By Sen. Tom Harkin
In the wake of recent Senate action to restore the Senate practice that the president’s nominees receive an up-or-down vote, there has been a great deal of hyperventilating about whether the rules change is consistent with the intent of the Founders and what it means for the future of the Senate.
Some have called it “tyranny.” Others, a “naked power grab.”
In reality, the action taken is consistent with both the Constitution and the Senate rules and two centuries of Senate tradition, and is fully aligned with the intent of the Founders as well.
Both Alexander Hamilton and James Madison indicated in the Federalist Papers a clear belief in majority rule, with Hamilton stating that “the fundamental maxim of republican government ... requires that the sense of the majority should prevail.” Nonetheless, the Founders left the matter of House and Senate procedure undetermined in the Constitution, choosing instead to let Congress determine its own rules.
Article I, section 5 of the Constitution, the Rules and Proceedings Clause, states that each House may determine the rules of its proceedings.
THE ORIGINAL RULES
That is exactly what the Senate did. In fact, the original Senate rules placed no time limit on debate, but also allowed any senator to make a motion “for the previous question,” which permitted a simple majority to halt debate on the pending question and bring the matter to an immediate vote.
This motion for the previous question was eliminated in 1806, largely because it was deemed superfluous.
Even then, filibusters were hardly a defining part of the Senate. Across the entire 19th century, there were only 23 filibusters. And from 1917, when the Senate first adopted rules to end a filibuster, until 1969, there were fewer than 50, fewer than one per year.
Eliminating the filibuster on some nominations will not change the basic nature of the Senate as a legislative body. Nor will this latest reform turn the Senate into the House, as some have charged.
The Senate will continue to differ from the House in significant ways. Senators will continue to be elected every six years, rather than every two years as in the House. Senators from the smallest states will continue to have the same power as senators from the largest states. And the Senate will continue to operate in most instances based on unanimous consent, unlike the House.
In addition, the reforms enacted by the Senate pertain only to nominations, which are themselves solely the province of the Senate.

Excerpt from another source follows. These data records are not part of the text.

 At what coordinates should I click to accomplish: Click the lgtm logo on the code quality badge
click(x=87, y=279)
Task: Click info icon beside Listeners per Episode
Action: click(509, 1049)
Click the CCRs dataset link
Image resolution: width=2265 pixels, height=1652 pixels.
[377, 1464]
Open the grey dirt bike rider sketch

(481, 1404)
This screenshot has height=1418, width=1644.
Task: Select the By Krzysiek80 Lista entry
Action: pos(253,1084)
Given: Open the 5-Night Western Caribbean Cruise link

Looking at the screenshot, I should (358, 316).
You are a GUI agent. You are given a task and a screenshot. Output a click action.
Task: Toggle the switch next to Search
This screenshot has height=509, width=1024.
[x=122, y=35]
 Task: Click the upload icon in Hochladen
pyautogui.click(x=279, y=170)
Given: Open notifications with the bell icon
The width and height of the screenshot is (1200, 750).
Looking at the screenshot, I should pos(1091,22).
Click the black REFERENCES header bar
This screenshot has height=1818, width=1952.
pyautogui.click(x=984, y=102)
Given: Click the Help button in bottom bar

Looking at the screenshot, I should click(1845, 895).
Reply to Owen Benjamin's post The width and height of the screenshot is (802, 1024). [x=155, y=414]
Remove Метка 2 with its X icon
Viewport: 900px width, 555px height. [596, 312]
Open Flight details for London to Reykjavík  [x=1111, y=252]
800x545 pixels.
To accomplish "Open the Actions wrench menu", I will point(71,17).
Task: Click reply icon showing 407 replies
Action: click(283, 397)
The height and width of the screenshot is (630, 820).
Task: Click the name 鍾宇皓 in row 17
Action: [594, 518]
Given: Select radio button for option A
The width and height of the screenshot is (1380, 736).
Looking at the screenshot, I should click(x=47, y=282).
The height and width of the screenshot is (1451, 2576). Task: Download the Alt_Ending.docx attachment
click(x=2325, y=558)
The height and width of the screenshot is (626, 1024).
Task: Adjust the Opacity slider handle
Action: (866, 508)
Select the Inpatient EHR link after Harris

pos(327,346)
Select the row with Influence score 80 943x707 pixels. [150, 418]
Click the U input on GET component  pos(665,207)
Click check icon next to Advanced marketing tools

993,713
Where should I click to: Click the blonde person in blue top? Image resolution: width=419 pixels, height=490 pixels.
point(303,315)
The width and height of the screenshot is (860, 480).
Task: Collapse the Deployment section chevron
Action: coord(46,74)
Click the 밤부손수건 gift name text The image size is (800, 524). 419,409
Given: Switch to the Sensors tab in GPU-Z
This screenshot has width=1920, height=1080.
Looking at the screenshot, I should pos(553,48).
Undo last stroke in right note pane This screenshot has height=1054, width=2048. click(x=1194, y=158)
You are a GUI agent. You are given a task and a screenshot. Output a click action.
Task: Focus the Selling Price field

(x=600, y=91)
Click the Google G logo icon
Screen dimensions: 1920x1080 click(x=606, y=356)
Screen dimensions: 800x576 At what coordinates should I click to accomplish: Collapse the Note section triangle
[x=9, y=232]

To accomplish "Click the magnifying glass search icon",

That is not to say that I would not support changing the filibuster with respect to legislation as well. If the Senate were to take that step, however, it would be critical that the changes preserve the rights of the minority to offer relevant amendments and to have extended debate.
But the minority should not have the ability to block legislation.
The filibuster is not, and never has been, the sacrosanct soul of the Senate that some are now making it out to be. The framers never envisioned that a supermajority of 60 votes would be required to enact virtually any piece of legislation or to confirm nominees. Indeed, the Constitution was very clear about where a supermajority was needed: ratification of a treaty, override of a veto, votes of impeachment, passage of the Constitutional amendment and expulsion of a member.
Moreover, reform of the filibuster stands squarely within a tradition of updating the Senate rules as needed to foster an effective government that can respond to the challenges of the day.
The Senate has adopted rules to reform the filibuster in numerous circumstances, such as war powers and the budget.
THE LONG VIEW
Finally, some have argued that the rules change enacted simply so that Democrats can carry out their agenda. Those with a longer view of history know that, eventually, Republicans will come to power, and they too will then have the ability to carry out their own agenda.
This is appropriate. Democratic elections should have consequences. Those who win a majority at the ballot box should have the ability to carry out their agenda and then be held accountable to the public. This is as true today as it was nearly 20 years ago when, as a member of the Senate minority, I first introduced a proposal to reform the filibuster.